Mt 21, 28-32 pone ante nuestros ojos la importancia del arrepentimiento en nuestra relación con Dios. Pues nuestra espontaneidad no está necesariamente de acuerdo con la voluntad de Dios y el primer movimiento de nuestra naturaleza suele consistir en hacer lo que nos apetece y no lo que Dios nos manda. Pero el Señor nos dice que ese primer movimiento puede ser corregido mediante el arrepentimiento, como hizo el primer hijo de esta parábola: “Pero después se arrepintió y fue”.
El Señor cita también el caso de los publicanos y las prostitutas que, obviamente, llevaban una vida del todo contraria a la voluntad de Dios, pero que, en cuanto escucharon la predicación de Juan el Bautista, se arrepintieron y creyeron, al contrario de los sumos sacerdotes y ancianos del pueblo, a los que dice el Señor, “vosotros no os arrepentisteis ni le creísteis”. Porque la fe no es un “sentimiento”, sino un acto libre, una decisión de mi libertad por la que decido obedecer a Dios, fiarme de Él y actuar según lo que Él me indica.

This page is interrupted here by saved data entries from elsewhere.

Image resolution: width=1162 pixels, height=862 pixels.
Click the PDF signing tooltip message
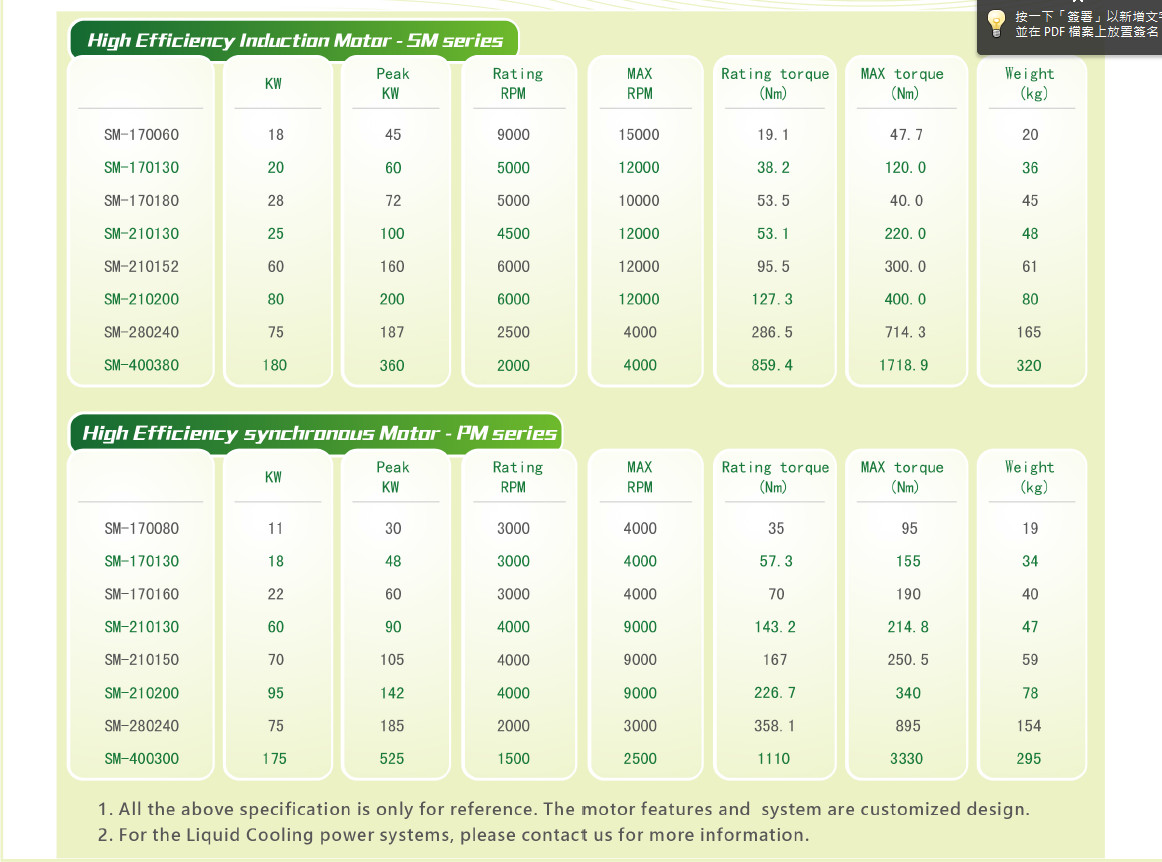pyautogui.click(x=1086, y=25)
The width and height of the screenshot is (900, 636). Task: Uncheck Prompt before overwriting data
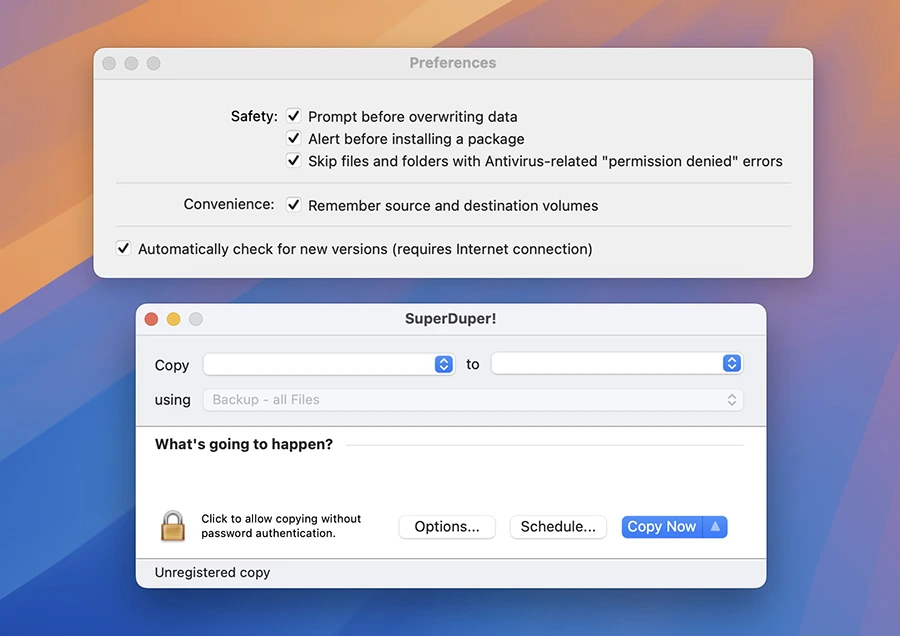coord(294,117)
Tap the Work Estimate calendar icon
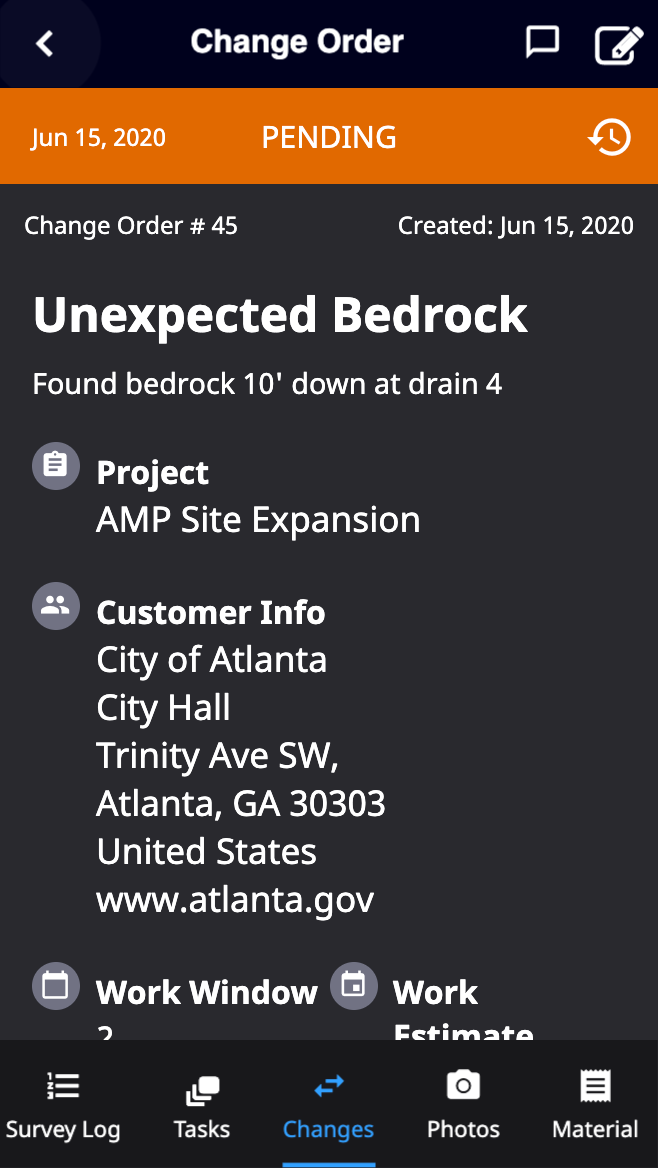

Entre la fe y el arrepentimiento hay una profunda conexión: no se puede creer sin ser llevado al arrepentimiento. Hay un arrepentimiento que concierne a los actos malos que hemos realizado y un arrepentimiento que se refiere a mi manera de ser, al tipo de personalidad que yo me he construido. Al principio, durante muchos años, me arrepiento de mis obras malas, pero sin poner en cuestión mi manera de ser. Después llega un día en el que, tocado por la gracia de Dios, empiezo a darme cuenta de que “mi manera de ser” tiene algunas características de las que me he de arrepentir y que debo cambiar. Ese día descubro, pongo por caso, que en mi personalidad hay demasiada ambición, demasiada arrogancia, demasiada voluntad de poder. Y digo: esto tiene que cambiar, yo no debo seguir yendo por la vida de este modo, he de ser más humilde, menos envidioso, menos vanidoso, he de corregir el rumbo, tengo que cambiar la orientación, la trayectoria de mi vida.